*EXERCISE OBJECTIVE:* Starting from the first line, transcribe the whole listing exactly.

*RECORDS TO PROCESS:*
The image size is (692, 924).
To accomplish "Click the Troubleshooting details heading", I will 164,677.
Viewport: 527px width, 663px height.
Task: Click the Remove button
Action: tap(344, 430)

*ANSWER SPACE:*
The image size is (692, 924).
To accomplish "Click the Troubleshooting details heading", I will 164,677.
Viewport: 527px width, 663px height.
Task: Click the Remove button
Action: tap(344, 430)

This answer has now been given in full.